* Short task *
Carry on the Der Freischütz plot summary with the passage that would follow its last sentence.

BEGIN Source text

Gespensterbuch, ‘the Book of Ghosts’, was the collection Weber’s librettist, Johann Friedrich Kind, mined for the Freischütz story. The protagonist is Max (tenor), a huntsman and sharpshooter whose bullets have, of late, gone all awry. As the opera opens he is in despair: if he doesn’t win the shooting contest to be held the following day, he can’t marry his beloved Agathe (soprano). Caspar (bass), another huntsman, suggests a rash remedy: Max should come with him that night to the ‘Wolf’s Glen’, where a demonic Black Huntsman called Samiel (speaking role) will help them forge magic bullets that never miss the target. After two acts and many tuneful numbers for Agathe, her feisty cousin Aennchen (mezzo-soprano), Max and assorted others (Samiel sometimes appearing silently on the edges of things), Max meets Caspar in the Wolf’s Glen, where Samiel speaks for the first and only time in the opera. Caspar, we discover along the way, has sold his soul to Samiel and now intends to trade in Max as his replacement. The bullets are duly cast amid much thunder. In Act 3 the shooting contest is held; Samiel directs Max’s seventh bullet towards Agathe, but she is saved by a miracle and Caspar is killed instead. Max is forgiven and all ends well.

END Source text
BEGIN Record set

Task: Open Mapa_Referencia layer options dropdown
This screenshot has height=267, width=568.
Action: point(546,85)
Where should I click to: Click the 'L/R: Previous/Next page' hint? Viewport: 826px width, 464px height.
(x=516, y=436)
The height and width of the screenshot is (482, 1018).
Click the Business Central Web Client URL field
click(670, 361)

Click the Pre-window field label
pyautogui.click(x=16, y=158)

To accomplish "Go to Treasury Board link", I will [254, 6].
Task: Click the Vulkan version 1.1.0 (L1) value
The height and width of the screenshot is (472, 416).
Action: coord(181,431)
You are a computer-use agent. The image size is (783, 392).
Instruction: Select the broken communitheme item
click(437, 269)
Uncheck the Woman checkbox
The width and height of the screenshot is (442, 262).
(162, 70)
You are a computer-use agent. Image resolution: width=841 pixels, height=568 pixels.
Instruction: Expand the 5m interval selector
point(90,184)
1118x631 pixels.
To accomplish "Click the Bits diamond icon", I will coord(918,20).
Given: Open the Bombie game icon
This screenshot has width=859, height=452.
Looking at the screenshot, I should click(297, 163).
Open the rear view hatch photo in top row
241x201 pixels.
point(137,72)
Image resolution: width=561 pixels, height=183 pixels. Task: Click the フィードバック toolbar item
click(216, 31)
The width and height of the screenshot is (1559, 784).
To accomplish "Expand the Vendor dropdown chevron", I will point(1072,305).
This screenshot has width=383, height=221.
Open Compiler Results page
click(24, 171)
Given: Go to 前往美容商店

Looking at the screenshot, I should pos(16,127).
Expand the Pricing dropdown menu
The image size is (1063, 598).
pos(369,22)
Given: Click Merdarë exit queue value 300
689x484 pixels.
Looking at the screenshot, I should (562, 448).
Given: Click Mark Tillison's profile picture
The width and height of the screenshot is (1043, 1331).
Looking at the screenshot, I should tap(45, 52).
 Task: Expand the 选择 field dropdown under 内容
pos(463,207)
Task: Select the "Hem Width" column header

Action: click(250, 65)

END Record set

* In response *
Even from this description it will be clear that Der Freischütz’s dramaturgy is as creaky as a first-night scene change, and the pantomime-level spoken dialogue has the added problem that talk of shooting matches and bagging sixteen-point male stags lays a minefield of doubles-entendres. One glances randomly at the libretto to find ‘Leid oder Wonne, beides ruht in deinem Rohr’ (roughly: Sorrow or joy, both reside in your barrel). But there are more troubling aspects underneath. What, for example, is at stake in a libretto so saturated with anxieties about things that lurk in the woods, and with fiendish people (the Caspars of this world) who might be infiltrating our society while seeming to be part of it? This second phobia – about the apparently native speaker who is really something else – was both a general cliché and a specifically anti-Semitic worry. Once German Jews assimilated and became middle- and upper-class secular citizens, there was perilously little to mark them as different; the special cunning of these foreigners and aliens within was to be indistinguishable in voice or appearance from true Germans. There have been numerous sociological and psychological explanations for this new obsession with the uncanny on the part of the German Romantics. Freud, famously, psychoanalysed Hoffmann and his confrères retrospectively, discovering a whole range of mental pathologies in their preferences for terrifying Doppelgänger (self-doubles), dark figures who keep coming back and feet that dance by themselves. But the stories – especially when music is wrapped around them – are not always so black and white. In Heinrich Marschner’s Der Vampyr (The Vampire, 1828), the titular un-dead person, a quasi-Byronic figure called Lord Ruthven (baritone), gets many of the best tunes. Wagner’s Der fliegende Holländer was indebted musically to Marschner’s score, and in Wagner the sinister supernatural insurgent became a romantic anti-hero and tragic matinée idol, to be pitied, adored and of course given great music to sing.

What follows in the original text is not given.